- [What is being asked] Set down exactly the lines from the one containing "The height and" to the final line of the records below, with every picture omitted.

[Stored records]

------------

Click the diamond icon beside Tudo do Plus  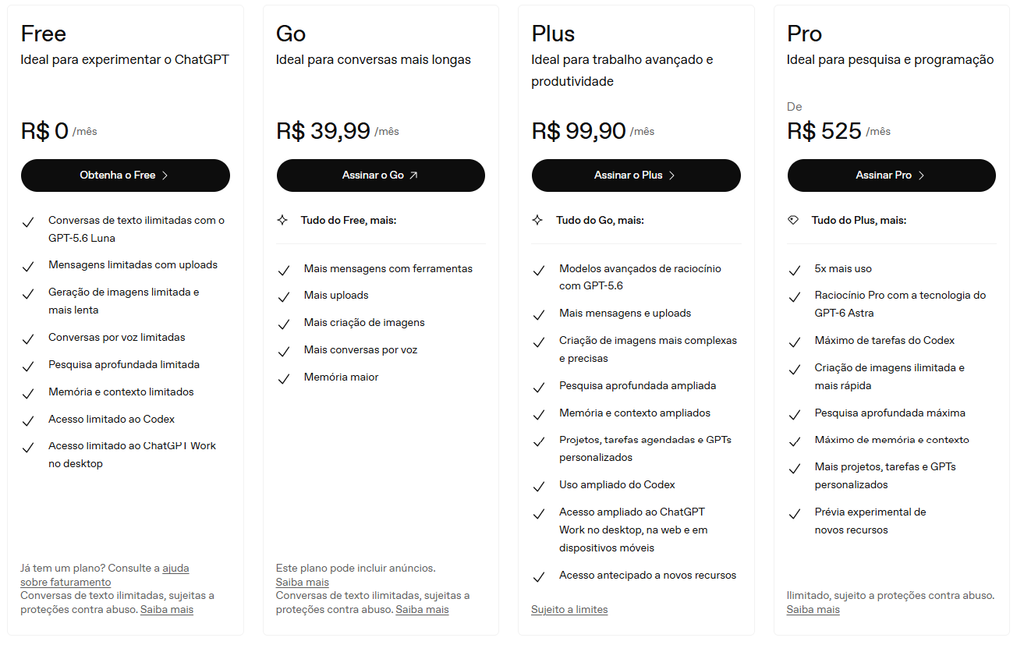(x=793, y=220)
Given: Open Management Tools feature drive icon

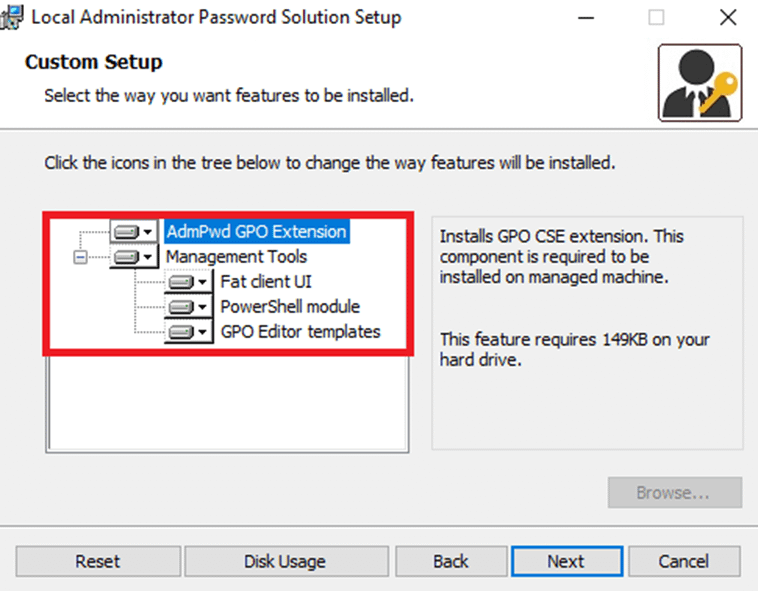Looking at the screenshot, I should (133, 257).
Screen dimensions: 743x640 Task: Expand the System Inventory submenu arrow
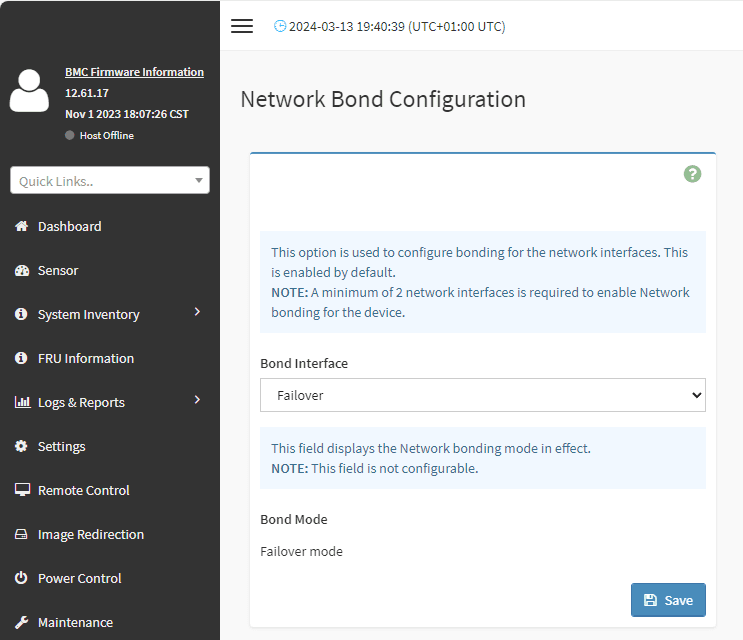pos(198,312)
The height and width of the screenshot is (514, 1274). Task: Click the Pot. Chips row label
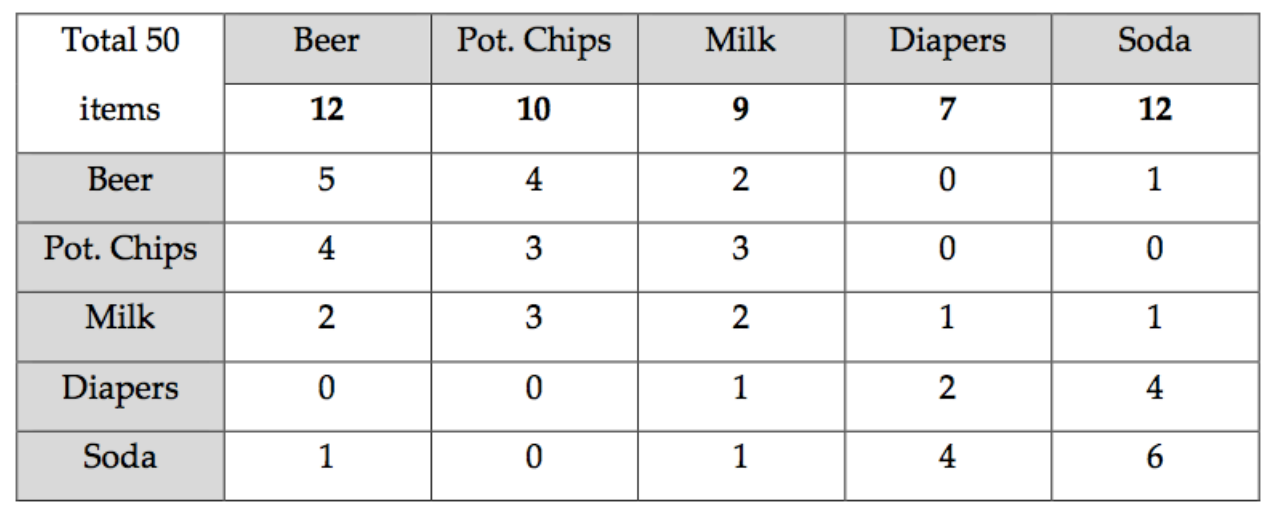click(x=120, y=250)
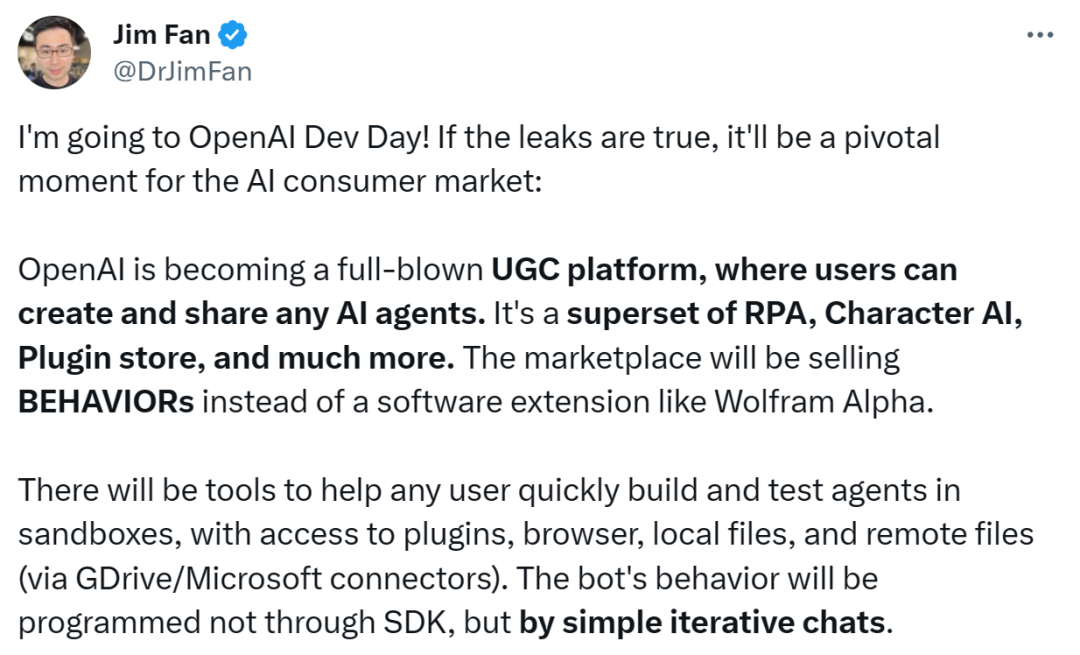Click the bold 'superset of RPA, Character AI,'

(795, 314)
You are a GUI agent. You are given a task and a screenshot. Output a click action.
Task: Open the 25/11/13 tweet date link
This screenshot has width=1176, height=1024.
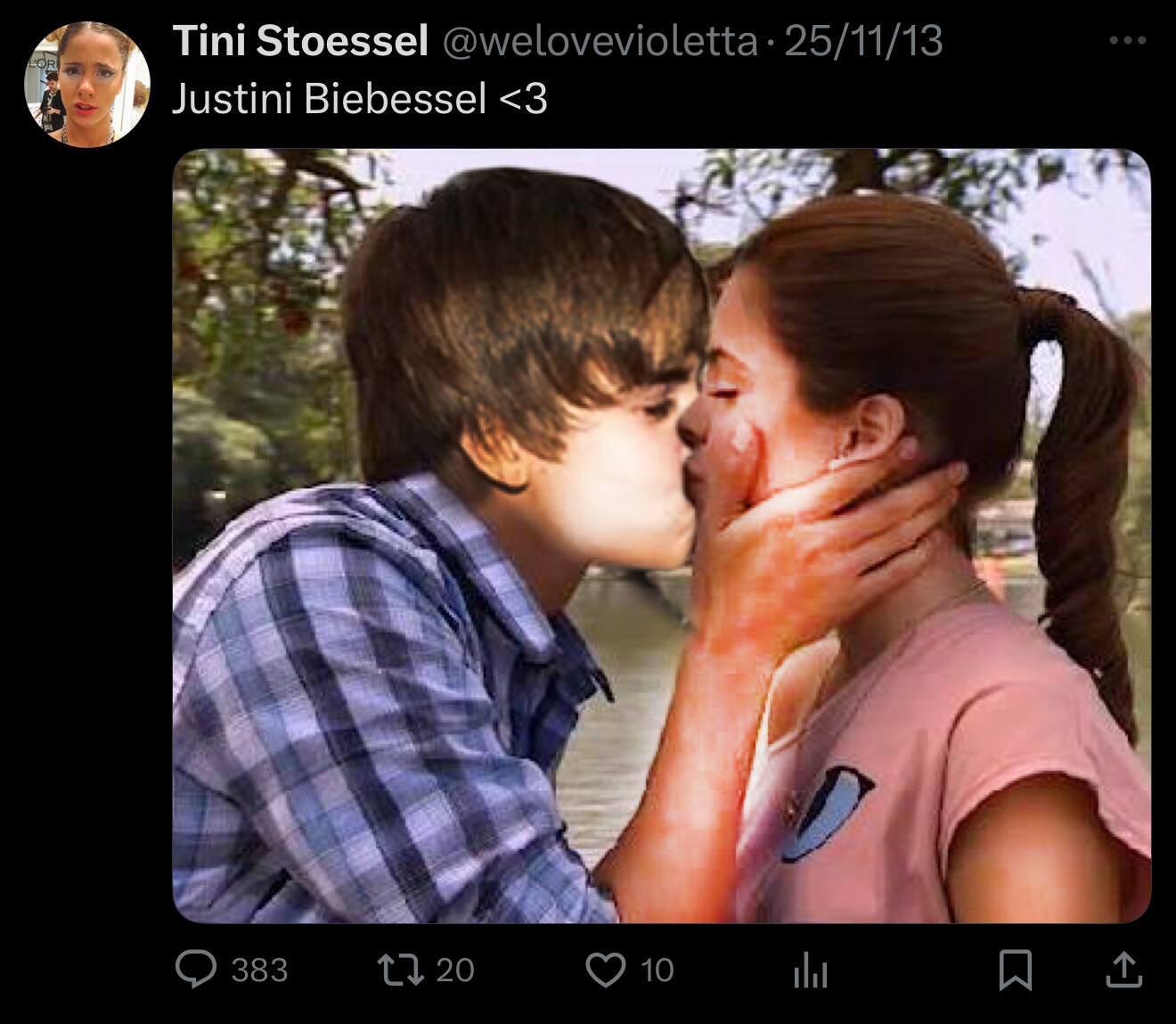[863, 41]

------------

- [Reply]
The height and width of the screenshot is (514, 1274). Task: Click the Pot. Chips row label
click(x=120, y=250)
Click the bold 'superset of RPA, Character AI,'

(795, 314)
You are a GUI agent. You are given a task and a screenshot. Output a click action.
Task: Open the 25/11/13 tweet date link
This screenshot has width=1176, height=1024.
[863, 41]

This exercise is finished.